The region is dominated by water bodies (36.85%) and agricultural land (54.75%), with small proportions of natural vegetation and built-up areas.

## Accuracy Verification and Quality Control

**QGIS Field Verification**: Classification results are verified via QGIS and real-time Earth observation basemaps; the boundary division of Chilika Lake (India's largest brackish lagoon) highly matches the actual terrain.

**Data Governance**: Includes `DATA_GOVERNANCE.md` recording sensor radiometric calibration traceability, and `stac_catalog.json` providing spatio-temporal database specifications to ensure data quality and reproducibility.

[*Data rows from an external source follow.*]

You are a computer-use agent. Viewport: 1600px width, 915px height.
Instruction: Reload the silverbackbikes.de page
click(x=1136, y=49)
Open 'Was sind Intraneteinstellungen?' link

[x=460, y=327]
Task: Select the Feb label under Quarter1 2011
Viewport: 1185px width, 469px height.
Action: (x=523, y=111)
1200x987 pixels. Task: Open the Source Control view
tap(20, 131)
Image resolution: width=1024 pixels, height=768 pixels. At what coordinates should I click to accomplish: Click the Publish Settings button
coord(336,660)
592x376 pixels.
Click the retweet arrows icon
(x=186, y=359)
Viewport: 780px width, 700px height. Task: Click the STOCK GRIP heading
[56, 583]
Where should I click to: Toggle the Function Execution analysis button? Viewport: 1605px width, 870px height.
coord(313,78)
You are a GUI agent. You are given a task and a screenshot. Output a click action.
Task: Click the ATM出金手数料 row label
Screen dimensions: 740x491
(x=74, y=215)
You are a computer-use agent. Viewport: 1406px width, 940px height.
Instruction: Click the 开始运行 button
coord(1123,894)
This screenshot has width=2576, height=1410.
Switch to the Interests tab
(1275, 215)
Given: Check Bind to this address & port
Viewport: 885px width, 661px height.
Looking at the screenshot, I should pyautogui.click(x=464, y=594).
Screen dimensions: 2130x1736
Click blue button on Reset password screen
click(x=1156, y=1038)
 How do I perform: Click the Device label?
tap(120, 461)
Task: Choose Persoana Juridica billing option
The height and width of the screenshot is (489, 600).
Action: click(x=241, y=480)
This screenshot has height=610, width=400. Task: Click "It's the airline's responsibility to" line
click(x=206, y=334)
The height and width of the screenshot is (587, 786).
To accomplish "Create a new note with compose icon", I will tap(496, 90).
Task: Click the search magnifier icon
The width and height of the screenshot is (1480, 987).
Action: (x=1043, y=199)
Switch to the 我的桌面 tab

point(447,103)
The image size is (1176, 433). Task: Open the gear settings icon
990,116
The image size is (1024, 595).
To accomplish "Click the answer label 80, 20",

## Application Value and Future Outlook

**Technical Insights**: Memory management (blocking + NVMe cache), computational optimization (NoData filtering), band selection, and verification strategy.

**Regional Applications**: Supports coastal zone management (beach erosion monitoring), agricultural planning (arable land distribution), ecological protection (mangrove monitoring), disaster assessment (flood mapping), and urban planning (built-up area expansion).

**Outlook**: The project framework can be ported to other coastal zones; open-source sharing promotes the development of remote sensing applications, providing an excellent practice example for environmental monitoring and other fields.